What the exercise asks — Locate every line in the entries below that contains the string "screenshot" and copy each one out. Case counts.
++++++++++++++++++++
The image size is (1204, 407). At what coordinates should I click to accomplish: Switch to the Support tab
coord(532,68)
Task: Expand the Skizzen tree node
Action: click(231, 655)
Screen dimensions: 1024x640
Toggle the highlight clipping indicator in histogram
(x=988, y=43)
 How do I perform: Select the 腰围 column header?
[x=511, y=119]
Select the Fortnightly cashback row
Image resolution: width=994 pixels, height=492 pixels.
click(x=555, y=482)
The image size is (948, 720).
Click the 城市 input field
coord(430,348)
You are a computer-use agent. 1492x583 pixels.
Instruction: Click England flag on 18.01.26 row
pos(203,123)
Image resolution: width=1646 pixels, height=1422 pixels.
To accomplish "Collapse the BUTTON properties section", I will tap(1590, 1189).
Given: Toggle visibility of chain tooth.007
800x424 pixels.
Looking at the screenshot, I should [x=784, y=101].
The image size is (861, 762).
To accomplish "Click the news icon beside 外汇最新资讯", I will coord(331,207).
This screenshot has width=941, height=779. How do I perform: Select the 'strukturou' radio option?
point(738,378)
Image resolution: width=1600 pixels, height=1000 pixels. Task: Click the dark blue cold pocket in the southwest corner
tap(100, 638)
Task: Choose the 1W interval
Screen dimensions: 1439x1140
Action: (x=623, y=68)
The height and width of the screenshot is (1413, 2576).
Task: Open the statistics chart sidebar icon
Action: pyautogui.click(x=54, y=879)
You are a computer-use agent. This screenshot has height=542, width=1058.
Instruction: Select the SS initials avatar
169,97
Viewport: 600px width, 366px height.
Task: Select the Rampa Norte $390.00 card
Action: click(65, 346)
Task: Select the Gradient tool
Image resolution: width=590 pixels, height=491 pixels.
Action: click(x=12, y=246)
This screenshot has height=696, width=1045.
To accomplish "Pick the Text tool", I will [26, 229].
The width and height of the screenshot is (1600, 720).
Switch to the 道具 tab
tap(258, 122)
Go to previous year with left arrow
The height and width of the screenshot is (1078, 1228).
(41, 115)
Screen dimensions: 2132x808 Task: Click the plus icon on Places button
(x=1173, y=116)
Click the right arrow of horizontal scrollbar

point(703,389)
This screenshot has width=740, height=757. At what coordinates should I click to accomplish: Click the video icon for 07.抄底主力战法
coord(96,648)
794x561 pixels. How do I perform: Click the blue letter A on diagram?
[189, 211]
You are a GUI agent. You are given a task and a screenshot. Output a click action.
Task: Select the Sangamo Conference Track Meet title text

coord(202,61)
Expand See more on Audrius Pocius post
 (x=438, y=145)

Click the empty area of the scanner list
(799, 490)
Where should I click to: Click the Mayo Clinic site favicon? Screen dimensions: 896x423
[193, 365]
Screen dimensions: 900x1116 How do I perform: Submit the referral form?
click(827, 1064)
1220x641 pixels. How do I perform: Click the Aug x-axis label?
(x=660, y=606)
++++++++++++++++++++
Response to this exercise —
Looking at the screenshot, I should [x=784, y=101].
This screenshot has width=941, height=779. How do I perform: Select the 'strukturou' radio option?
The height and width of the screenshot is (1413, 2576).
You are a computer-use agent. This screenshot has height=542, width=1058.
This screenshot has height=696, width=1045.
The width and height of the screenshot is (1600, 720).
The height and width of the screenshot is (1078, 1228).
This screenshot has width=740, height=757. At what coordinates should I click to accomplish: Click the video icon for 07.抄底主力战法
You are a GUI agent. You are given a task and a screenshot. Output a click action.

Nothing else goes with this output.